Herbicide drift has plagued Pacific Northwest vineyardists since World War II and the development of herbicides that mimic plant auxin hormones, like 2, 4-D, he said. Hormone-mimic herbicides work at very low concentrations, slowly metabolizing in the plant, he explained.
In recent years, wine grape production in Washington has expanded to areas like Paterson, Alderdale, Walla Walla, and even the north central Cascades. Phenoxy drift problems on grapes have also increased.
“Off-target movement of the hormone-mimic herbicides is still a serious and complex problem in Pacific Northwest wine production,” Hebert said during a recent grape grower meeting.
Severity of drift symptoms depends on timing and level of exposure, with greater exposure disrupting the vine physiology and resulting in stunted growth. Grapevines are most sensitive from mid-April to June, from bud break to cluster initiation. If exposure occurs during this time, damage can include shot berries and reduced yields, he said. However, if exposure occurs later in the season, some vineyards can grow through the setback and still have good yields.
In most cases, white varieties are more susceptible than red varieties.
The off-target movement in the Northwest is usually a regional transport issue, he said, adding that particle drift typically moves from volatilization, but can also move by getting into the air mass caused by atmospheric inversions.

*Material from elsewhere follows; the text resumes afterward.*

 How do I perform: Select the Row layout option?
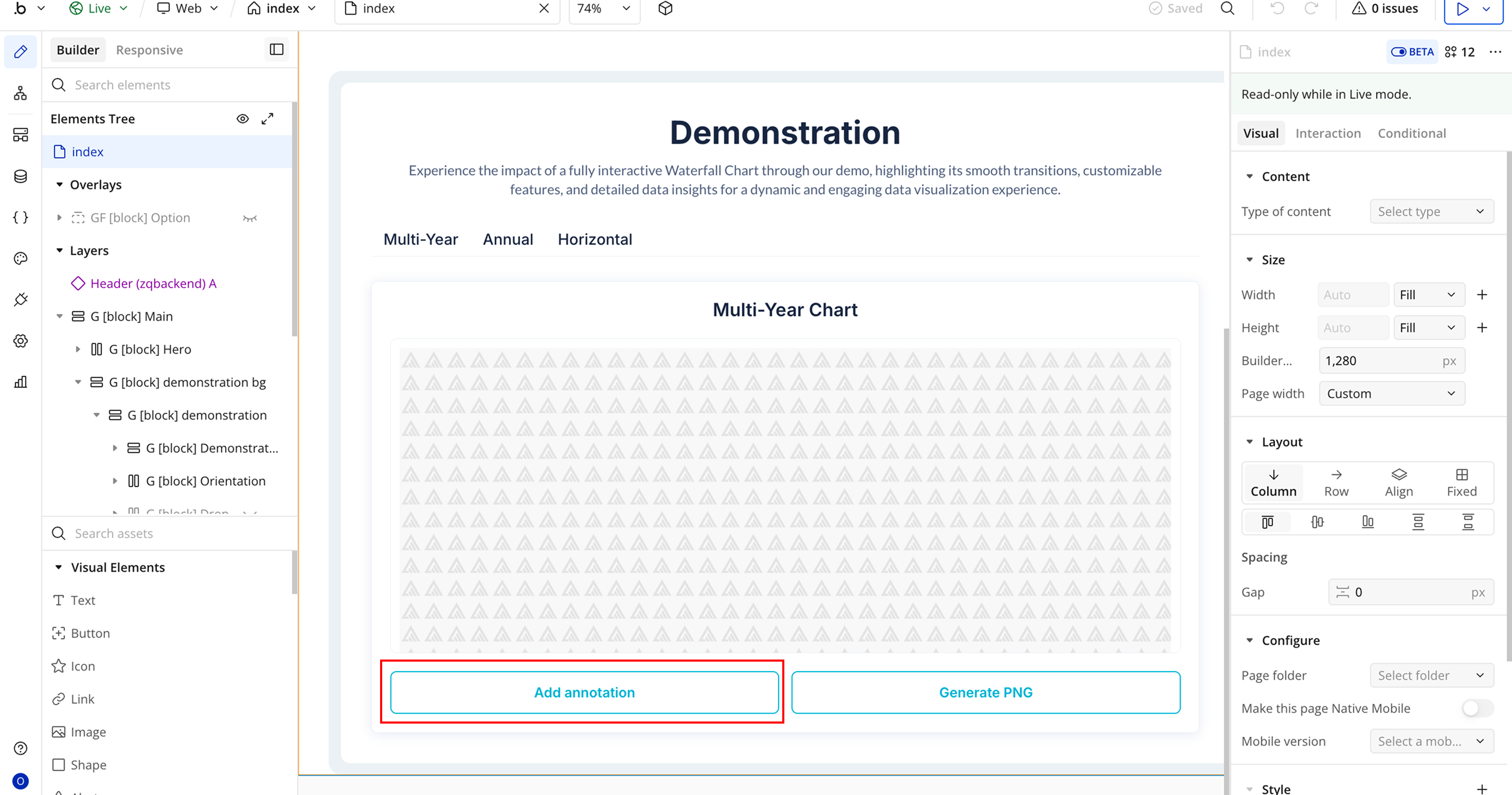pyautogui.click(x=1336, y=483)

Additionally, herbicide residues can move with water, drop as precipitation, or move as airborne dust.
Long-distance movement of herbicides is not usually in a high enough concentration to affect production, but it is not controllable, Hebert stressed. Occasionally, the residues are high enough to cause problems; a Walla Walla vineyard he sampled last year lost 50 percent of production because of drift occurring from rainfall.

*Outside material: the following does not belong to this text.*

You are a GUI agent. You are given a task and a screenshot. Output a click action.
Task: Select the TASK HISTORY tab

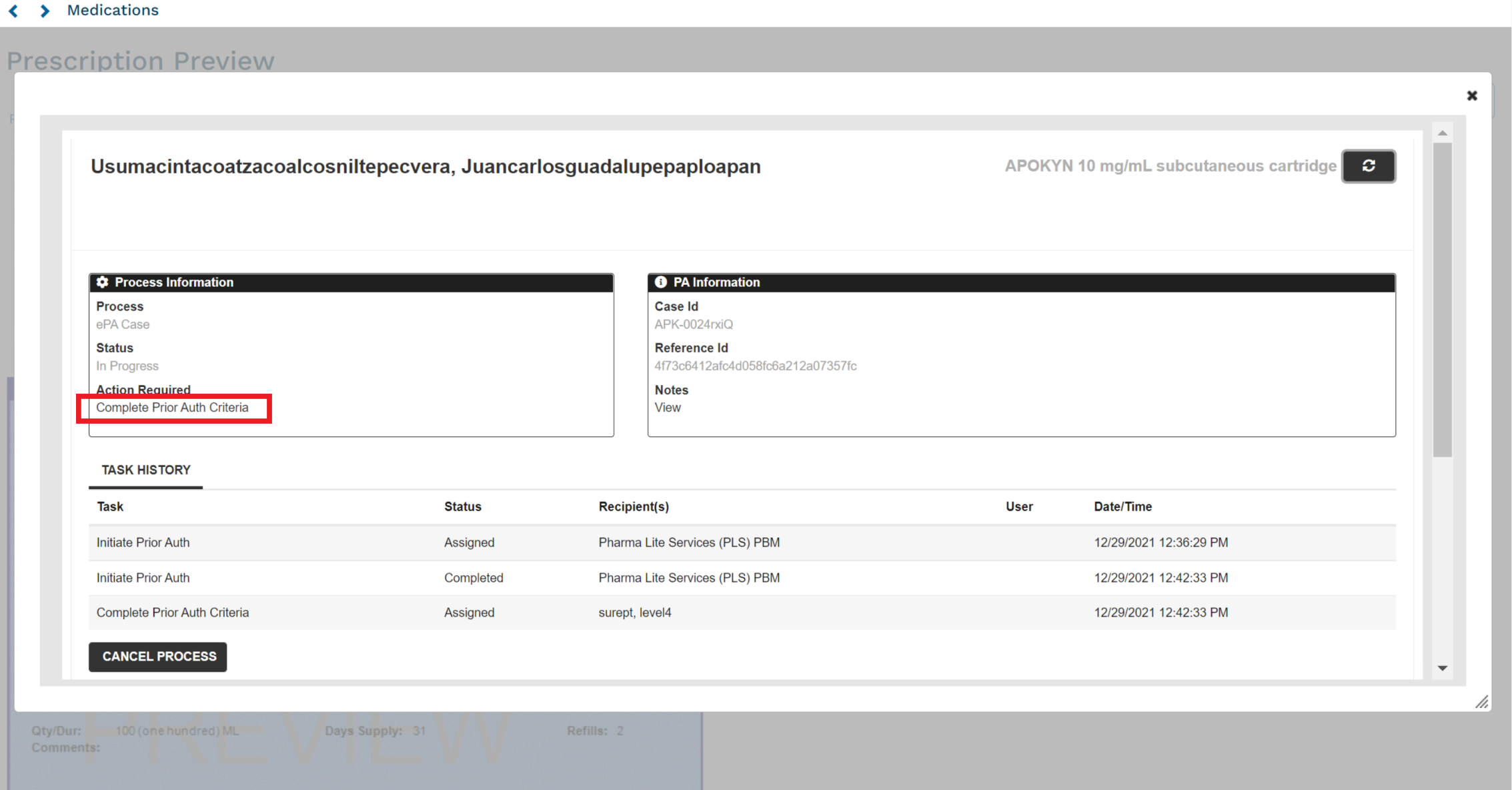(146, 470)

“Low pressure conditions, cloud cover, a well defined low-level wind flow, advection, or precipitation can all add up to the perfect storm for drift problems,” Hebert said. “It can travel for miles; therefore, we must take a more regional perspective. We share some appellations with Oregon, and we need better coordination between the states.”
Washington State University has worked with cereal grain growers within the state in developing best management practices for herbicide application. Label requirements specify the type of phenoxy esters that can be used in the state and when, such as not using certain formulations during time of critical grape sensitivity. However, Oregon does not have specific conditions on the labels of potentially damaging herbicides, although Umatilla County has a voluntary program to reduce drift on grapes.
In cooperation with the Washington State Department of Agriculture, WSU developed a leaf indexing and severity rating to help grape growers document off-target movement of broadleaf herbicides and characterize symptoms and damage. The leaf indexing form will be used to accompany herbicide exposure complaints to WSDA to provide better information on herbicide-related symptoms and injury.
The form requires that weekly vineyard observations be made, tracking the same shoots from bud break through bloom and vine hardening. Leaf position dating—identifying the date when the leaves unfurl—is important because there is a lag period between exposure and when symptoms appear.
The form asks growers to rate the severity of injury, from 1 to 5, with 5 being heavily affected. Growers are also encouraged to take date-stamped photos to document injury.